中国においてAI搭載人型ロボットの開発を担っているのは、主に北京、天津、上海、重慶、蘇州といった、中国政府が承認した各地の「国家ハイテク産業開発区」だ。ハイテク企業が集中しているその開発区が、人型ロボットの開発拠点となっている。
特に、北京市の「中関村サイエンスパーク」は1988年に中国初の国家ハイテク産業開発区に指定され、「中国のシリコンバレー」とも呼ばれている。人型ロボット製造関連の企業や大学の研究機関などが数多く集積している。
そのなかの一つ、北京加速進化科技有限公司の創業者である程昊・最高経営責任者(CEO)は、「人型のロボットを開発するために必要な全ての分野で、人材が非常に不足している。当社では機械や電気、モーションコントロール、外部環境認識・行動決定関連の人材を必要としている」と人材獲得に高い意欲を示している。
今年2月に入ってからは、宇樹科技(ユニツリー・ロボティクス)や中国のアリババグループの関連会社アントグループといった多くの大手企業が人材募集情報を発表しており、技術者の給料が軒並み高騰している。

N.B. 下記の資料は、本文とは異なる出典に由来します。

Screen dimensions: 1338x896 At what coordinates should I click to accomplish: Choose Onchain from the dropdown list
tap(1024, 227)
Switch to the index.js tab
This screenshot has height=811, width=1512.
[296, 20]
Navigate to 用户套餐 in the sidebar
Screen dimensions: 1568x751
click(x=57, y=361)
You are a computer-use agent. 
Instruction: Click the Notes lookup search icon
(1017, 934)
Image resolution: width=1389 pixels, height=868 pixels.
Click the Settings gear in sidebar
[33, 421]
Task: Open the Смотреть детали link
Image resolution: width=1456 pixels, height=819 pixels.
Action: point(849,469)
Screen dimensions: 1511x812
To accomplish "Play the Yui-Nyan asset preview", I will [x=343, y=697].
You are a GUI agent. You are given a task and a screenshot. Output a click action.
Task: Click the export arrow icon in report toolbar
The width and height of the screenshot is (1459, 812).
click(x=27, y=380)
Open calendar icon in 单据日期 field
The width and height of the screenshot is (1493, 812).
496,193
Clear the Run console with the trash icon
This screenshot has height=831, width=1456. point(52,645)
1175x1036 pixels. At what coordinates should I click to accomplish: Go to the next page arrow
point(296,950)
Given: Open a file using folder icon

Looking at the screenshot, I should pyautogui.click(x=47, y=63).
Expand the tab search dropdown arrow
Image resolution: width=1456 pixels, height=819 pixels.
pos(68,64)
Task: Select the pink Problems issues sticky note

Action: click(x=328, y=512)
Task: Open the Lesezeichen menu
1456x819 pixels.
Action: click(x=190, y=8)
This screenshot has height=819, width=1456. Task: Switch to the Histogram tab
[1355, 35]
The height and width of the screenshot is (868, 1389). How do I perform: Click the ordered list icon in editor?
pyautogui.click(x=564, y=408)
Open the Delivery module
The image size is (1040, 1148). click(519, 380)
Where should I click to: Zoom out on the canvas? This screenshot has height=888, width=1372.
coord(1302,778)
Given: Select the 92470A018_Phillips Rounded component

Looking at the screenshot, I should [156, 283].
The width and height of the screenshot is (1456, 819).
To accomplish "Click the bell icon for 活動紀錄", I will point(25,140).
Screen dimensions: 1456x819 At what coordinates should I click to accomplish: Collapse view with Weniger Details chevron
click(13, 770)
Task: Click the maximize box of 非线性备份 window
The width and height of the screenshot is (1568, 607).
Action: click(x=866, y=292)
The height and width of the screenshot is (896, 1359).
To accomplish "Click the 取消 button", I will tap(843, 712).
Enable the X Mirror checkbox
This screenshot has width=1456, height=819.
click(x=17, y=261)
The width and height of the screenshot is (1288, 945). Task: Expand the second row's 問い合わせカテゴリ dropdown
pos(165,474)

募集職種は人型ロボット関連のハードウェアエンジニア、及び各種の問題を解決する手順や計算を行う「アルゴリズムエンジニア」などで、「中関村サイエンスパーク」で最近行われた就職説明会には延べ10万人以上が集まり、活況を呈した。
提示されている月給額は1万~8万元(約20万5000円~約164万円)と幅があるが、高度人材の場合、入社後、月給8万元をすぐに超えることもざらだという。